Christopher finalmente me mira, realmente me mira. Sus ojos se agrandan ligeramente, como si la noticia fuera una verdadera pesadilla, la sorpresa más desagradable de su vida, y lo admito, duele aún más.
Luego su expresión se oscurece con algo que no entiendo, y no estoy segura de querer entender.
El silencio en la habitación se vuelve absoluto, con los segundos arrastrándose... hasta que Christopher finalmente lo rompe con una voz fría, distante, indiferente:
—Muy bien. Si decides quedarte atrapada en un matrimonio sin amor, que así sea. Pero a partir de hoy, Evelyn vivirá con nosotros en Rosehollow Estate. Acéptalo o firma los papeles del divorcio —puedes quejarte todo lo que quieras.

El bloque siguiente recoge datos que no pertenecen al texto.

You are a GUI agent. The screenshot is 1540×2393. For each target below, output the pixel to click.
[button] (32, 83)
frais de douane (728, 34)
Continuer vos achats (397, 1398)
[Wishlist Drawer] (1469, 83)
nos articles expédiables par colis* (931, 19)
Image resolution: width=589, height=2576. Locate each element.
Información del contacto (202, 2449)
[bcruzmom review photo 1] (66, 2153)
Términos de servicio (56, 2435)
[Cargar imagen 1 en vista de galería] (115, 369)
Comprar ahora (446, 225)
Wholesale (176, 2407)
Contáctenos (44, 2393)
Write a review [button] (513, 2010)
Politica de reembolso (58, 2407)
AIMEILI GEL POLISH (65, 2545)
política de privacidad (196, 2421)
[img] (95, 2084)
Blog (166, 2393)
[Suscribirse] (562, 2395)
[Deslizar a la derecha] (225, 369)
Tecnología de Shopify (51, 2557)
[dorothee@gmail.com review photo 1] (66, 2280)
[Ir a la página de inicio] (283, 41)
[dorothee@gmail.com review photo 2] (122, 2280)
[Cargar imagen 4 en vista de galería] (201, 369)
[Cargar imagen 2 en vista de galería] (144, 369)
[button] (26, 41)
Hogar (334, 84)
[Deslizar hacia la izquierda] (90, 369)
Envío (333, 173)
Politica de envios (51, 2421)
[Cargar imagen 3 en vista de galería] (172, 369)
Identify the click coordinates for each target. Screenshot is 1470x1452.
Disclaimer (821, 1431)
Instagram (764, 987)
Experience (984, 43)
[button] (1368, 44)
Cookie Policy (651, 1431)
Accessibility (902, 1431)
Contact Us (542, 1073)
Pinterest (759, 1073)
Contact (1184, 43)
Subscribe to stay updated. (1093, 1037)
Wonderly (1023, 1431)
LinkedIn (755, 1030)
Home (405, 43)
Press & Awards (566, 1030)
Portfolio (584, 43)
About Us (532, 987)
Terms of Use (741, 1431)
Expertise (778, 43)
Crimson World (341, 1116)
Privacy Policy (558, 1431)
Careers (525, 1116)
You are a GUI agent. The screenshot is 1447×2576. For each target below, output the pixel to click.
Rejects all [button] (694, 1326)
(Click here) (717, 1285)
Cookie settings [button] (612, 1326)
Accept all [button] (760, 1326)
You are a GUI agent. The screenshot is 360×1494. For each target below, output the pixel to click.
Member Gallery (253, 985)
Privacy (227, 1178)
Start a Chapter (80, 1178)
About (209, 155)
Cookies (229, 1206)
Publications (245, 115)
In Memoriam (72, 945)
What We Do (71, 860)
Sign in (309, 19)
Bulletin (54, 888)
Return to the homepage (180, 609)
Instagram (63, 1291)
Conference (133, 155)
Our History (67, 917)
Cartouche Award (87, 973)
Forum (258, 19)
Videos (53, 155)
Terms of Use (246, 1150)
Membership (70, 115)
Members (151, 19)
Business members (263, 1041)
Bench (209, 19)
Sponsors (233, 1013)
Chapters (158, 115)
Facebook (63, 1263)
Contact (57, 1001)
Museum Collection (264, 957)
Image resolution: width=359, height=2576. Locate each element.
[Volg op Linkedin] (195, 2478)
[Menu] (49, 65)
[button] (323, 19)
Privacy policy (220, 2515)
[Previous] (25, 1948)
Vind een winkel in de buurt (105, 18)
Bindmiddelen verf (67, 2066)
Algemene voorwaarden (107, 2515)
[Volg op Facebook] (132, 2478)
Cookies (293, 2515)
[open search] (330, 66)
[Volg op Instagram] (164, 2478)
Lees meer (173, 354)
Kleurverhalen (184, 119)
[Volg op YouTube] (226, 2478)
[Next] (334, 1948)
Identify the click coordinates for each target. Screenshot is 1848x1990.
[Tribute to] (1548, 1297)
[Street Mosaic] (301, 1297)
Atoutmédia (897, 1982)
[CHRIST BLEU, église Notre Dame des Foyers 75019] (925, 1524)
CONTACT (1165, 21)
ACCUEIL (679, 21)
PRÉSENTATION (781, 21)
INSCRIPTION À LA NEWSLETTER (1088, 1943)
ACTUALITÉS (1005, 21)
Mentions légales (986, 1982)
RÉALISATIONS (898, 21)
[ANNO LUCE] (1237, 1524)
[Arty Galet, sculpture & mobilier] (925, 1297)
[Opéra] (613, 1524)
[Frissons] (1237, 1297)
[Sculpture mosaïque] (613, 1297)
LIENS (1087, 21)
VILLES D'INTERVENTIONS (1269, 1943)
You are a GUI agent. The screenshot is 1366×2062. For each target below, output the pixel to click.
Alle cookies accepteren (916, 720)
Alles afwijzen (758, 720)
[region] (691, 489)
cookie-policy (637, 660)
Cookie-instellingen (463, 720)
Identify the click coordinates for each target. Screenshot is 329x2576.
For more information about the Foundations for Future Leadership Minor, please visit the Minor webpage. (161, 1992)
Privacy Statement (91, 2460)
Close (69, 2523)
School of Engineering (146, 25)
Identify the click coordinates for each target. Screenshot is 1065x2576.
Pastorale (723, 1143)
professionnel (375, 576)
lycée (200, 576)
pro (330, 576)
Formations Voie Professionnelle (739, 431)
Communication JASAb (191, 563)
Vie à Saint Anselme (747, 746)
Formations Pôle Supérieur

Aprieto mi mano sangrante, haciendo que más gotas manchen la oficina de Marshall en una sombría despedida, tragándome todas mis protestas.
—Pero ten en cuenta que nunca seremos una pareja feliz y apasionada... —hace una pausa, mirándome con ojos cansados, luego añade en voz baja, entre dientes—: Te lo juro, Charlotte... nunca te amaré.